**Aim of the task**. In the records below, begin at the line containing "Open the remote network monitors icon" and end at the line containing "Click the Matcha Latte green legend marker"; quote every line in that span exactly, including both boundary lines, and no others.

**Material provided**.
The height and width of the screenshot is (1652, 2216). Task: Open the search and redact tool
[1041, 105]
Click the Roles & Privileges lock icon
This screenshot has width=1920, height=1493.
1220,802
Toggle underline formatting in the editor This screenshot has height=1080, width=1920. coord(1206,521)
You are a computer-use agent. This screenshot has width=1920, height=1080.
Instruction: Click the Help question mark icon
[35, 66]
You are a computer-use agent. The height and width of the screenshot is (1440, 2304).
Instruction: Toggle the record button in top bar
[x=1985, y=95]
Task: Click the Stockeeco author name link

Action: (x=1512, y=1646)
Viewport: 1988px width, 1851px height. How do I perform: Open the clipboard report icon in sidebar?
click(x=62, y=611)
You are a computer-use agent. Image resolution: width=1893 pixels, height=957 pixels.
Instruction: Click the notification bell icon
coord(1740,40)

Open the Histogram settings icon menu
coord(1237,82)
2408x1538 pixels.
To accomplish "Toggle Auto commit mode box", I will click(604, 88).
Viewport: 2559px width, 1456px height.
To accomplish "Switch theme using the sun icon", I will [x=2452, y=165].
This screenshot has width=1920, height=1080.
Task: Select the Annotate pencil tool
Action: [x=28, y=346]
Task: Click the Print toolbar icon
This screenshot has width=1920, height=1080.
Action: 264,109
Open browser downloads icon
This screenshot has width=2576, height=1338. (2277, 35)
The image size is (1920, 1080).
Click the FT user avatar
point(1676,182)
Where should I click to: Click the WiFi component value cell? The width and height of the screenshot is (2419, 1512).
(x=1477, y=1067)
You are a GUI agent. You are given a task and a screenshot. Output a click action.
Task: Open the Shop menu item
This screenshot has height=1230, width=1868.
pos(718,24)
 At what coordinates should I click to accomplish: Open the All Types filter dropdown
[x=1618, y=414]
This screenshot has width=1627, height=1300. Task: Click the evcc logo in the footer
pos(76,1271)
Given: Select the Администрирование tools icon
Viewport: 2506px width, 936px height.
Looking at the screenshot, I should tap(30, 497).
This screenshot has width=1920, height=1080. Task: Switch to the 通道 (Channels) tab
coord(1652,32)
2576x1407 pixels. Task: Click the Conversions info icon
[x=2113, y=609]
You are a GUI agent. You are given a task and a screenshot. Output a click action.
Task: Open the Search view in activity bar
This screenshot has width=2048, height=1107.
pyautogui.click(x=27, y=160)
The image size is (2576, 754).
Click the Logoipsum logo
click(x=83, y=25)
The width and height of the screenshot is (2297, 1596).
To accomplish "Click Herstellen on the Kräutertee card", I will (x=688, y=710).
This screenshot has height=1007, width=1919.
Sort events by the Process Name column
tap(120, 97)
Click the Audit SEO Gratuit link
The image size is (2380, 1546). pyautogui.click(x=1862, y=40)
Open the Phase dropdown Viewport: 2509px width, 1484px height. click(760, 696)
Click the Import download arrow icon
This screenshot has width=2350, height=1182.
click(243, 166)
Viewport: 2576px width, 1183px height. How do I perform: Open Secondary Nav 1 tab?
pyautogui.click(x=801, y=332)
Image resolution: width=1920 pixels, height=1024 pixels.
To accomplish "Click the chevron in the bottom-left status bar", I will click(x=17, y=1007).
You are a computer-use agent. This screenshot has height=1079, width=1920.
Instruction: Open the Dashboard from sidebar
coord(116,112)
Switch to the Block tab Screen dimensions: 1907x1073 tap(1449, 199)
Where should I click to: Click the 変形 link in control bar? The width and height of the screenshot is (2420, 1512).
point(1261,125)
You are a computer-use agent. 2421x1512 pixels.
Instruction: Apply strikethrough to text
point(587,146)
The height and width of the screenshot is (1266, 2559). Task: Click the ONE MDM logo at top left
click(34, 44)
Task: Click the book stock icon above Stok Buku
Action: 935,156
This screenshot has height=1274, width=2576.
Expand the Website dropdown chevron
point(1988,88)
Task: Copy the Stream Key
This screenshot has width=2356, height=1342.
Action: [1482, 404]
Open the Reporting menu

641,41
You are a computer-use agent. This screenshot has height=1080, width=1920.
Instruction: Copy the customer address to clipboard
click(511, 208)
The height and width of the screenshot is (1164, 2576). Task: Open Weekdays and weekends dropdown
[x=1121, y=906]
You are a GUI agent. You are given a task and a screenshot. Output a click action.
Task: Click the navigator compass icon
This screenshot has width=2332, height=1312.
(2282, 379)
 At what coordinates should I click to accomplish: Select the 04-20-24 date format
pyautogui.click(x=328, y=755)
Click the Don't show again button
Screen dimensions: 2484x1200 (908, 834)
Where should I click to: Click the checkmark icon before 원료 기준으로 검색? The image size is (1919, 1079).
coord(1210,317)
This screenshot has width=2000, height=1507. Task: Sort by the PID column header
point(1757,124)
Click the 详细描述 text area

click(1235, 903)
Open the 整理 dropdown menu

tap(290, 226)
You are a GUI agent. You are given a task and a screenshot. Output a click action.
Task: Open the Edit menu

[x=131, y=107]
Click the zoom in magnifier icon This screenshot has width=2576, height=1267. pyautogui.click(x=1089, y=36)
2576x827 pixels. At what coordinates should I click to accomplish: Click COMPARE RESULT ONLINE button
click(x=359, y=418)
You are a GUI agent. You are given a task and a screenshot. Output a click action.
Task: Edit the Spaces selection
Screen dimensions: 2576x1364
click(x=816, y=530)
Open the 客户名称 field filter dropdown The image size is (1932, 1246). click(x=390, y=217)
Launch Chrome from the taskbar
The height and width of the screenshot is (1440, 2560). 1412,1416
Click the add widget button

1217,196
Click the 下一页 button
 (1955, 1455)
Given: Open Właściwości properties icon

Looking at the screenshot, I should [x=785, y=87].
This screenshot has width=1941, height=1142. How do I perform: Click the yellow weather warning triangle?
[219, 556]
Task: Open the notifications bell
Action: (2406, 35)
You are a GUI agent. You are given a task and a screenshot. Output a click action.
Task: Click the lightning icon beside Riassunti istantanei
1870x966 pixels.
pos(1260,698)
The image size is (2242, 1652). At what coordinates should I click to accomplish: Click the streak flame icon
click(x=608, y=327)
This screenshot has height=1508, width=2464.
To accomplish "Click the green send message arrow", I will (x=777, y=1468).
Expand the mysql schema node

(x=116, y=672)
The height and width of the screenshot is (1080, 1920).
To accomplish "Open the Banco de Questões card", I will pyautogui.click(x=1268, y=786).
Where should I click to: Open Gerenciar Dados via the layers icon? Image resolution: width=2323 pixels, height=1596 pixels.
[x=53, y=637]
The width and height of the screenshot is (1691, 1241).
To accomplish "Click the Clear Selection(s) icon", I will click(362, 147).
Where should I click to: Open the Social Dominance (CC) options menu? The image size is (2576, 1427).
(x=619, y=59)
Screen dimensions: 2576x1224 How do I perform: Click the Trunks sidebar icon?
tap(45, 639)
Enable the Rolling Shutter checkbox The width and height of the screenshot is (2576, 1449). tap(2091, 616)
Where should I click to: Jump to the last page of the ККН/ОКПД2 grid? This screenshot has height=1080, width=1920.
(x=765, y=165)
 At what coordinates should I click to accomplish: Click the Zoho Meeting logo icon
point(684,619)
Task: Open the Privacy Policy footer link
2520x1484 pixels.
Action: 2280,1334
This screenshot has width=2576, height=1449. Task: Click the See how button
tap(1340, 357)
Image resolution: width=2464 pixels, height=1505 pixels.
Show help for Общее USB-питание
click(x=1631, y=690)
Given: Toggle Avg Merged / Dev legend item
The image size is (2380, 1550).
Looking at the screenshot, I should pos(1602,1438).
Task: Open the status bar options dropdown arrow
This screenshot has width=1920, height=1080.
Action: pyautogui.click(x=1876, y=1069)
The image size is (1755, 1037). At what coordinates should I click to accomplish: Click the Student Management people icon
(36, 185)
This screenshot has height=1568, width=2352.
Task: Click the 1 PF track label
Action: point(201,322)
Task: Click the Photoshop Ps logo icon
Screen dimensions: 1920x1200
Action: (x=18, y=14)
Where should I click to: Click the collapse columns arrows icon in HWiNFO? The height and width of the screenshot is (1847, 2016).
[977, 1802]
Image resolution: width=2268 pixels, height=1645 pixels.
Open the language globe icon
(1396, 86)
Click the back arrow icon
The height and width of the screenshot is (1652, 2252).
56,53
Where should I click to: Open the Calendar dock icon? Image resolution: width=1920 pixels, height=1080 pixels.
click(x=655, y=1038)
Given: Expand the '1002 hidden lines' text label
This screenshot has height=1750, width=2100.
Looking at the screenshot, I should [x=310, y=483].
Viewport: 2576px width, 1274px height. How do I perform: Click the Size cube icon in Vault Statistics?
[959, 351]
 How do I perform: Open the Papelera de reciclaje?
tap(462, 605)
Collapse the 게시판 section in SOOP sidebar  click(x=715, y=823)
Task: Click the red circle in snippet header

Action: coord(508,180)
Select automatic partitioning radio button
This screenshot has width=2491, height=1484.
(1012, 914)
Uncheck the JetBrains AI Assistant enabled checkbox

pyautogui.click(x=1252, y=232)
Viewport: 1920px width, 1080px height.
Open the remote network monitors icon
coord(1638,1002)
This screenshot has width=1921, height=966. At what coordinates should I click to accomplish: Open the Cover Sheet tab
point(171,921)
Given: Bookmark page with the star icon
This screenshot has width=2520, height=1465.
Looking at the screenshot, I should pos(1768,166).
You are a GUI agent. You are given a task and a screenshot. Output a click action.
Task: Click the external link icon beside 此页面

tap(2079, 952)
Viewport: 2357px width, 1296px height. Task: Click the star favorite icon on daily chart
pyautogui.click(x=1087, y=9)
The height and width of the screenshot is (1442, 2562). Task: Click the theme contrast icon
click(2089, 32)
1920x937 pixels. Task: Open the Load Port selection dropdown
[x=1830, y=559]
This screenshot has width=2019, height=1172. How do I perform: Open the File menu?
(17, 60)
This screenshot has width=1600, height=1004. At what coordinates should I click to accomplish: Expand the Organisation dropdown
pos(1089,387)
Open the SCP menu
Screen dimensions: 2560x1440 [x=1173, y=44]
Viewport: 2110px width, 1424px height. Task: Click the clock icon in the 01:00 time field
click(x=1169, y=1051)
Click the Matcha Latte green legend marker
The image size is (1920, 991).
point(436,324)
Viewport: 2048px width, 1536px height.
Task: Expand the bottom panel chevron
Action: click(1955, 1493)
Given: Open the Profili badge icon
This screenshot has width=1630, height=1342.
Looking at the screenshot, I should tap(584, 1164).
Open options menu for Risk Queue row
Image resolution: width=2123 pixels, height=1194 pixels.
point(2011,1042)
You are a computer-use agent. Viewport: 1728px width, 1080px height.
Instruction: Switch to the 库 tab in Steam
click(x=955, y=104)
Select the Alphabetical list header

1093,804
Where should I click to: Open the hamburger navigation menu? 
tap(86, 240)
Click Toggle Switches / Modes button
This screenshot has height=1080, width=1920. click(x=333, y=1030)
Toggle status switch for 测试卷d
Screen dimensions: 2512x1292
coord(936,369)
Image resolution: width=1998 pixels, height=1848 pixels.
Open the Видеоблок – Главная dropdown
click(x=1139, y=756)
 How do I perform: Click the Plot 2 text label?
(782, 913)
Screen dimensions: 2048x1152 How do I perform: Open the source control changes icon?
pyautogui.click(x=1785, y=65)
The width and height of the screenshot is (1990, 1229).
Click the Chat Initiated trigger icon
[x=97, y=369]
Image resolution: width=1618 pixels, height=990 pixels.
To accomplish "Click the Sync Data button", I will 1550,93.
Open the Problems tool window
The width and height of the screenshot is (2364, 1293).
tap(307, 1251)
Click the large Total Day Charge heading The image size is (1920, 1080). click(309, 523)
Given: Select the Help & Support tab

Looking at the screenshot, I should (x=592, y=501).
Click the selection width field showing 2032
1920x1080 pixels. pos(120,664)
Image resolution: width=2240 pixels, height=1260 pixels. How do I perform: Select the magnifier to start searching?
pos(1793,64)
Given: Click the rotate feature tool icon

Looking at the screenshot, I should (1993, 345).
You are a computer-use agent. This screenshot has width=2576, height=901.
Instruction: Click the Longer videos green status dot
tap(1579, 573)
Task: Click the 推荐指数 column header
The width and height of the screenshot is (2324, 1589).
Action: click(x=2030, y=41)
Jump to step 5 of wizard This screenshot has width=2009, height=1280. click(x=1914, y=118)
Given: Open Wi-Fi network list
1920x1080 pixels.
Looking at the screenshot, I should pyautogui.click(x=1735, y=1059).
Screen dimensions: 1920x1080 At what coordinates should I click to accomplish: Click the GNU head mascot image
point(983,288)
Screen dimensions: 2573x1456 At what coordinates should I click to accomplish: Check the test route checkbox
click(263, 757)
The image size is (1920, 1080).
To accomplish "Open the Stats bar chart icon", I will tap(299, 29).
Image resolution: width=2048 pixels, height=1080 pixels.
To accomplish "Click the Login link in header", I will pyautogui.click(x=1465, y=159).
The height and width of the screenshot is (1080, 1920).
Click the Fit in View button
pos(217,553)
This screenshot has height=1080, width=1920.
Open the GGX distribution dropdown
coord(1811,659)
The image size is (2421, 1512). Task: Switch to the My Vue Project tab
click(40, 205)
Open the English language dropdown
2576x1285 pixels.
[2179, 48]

**The completed task**.
Open the remote network monitors icon
coord(1638,1002)
This screenshot has width=1921, height=966. At what coordinates should I click to accomplish: Open the Cover Sheet tab
point(171,921)
Given: Bookmark page with the star icon
This screenshot has width=2520, height=1465.
Looking at the screenshot, I should pos(1768,166).
You are a GUI agent. You are given a task and a screenshot. Output a click action.
Task: Click the external link icon beside 此页面

tap(2079, 952)
Viewport: 2357px width, 1296px height. Task: Click the star favorite icon on daily chart
pyautogui.click(x=1087, y=9)
The height and width of the screenshot is (1442, 2562). Task: Click the theme contrast icon
click(2089, 32)
1920x937 pixels. Task: Open the Load Port selection dropdown
[x=1830, y=559]
This screenshot has width=2019, height=1172. How do I perform: Open the File menu?
(17, 60)
This screenshot has width=1600, height=1004. At what coordinates should I click to accomplish: Expand the Organisation dropdown
pos(1089,387)
Open the SCP menu
Screen dimensions: 2560x1440 [x=1173, y=44]
Viewport: 2110px width, 1424px height. Task: Click the clock icon in the 01:00 time field
click(x=1169, y=1051)
Click the Matcha Latte green legend marker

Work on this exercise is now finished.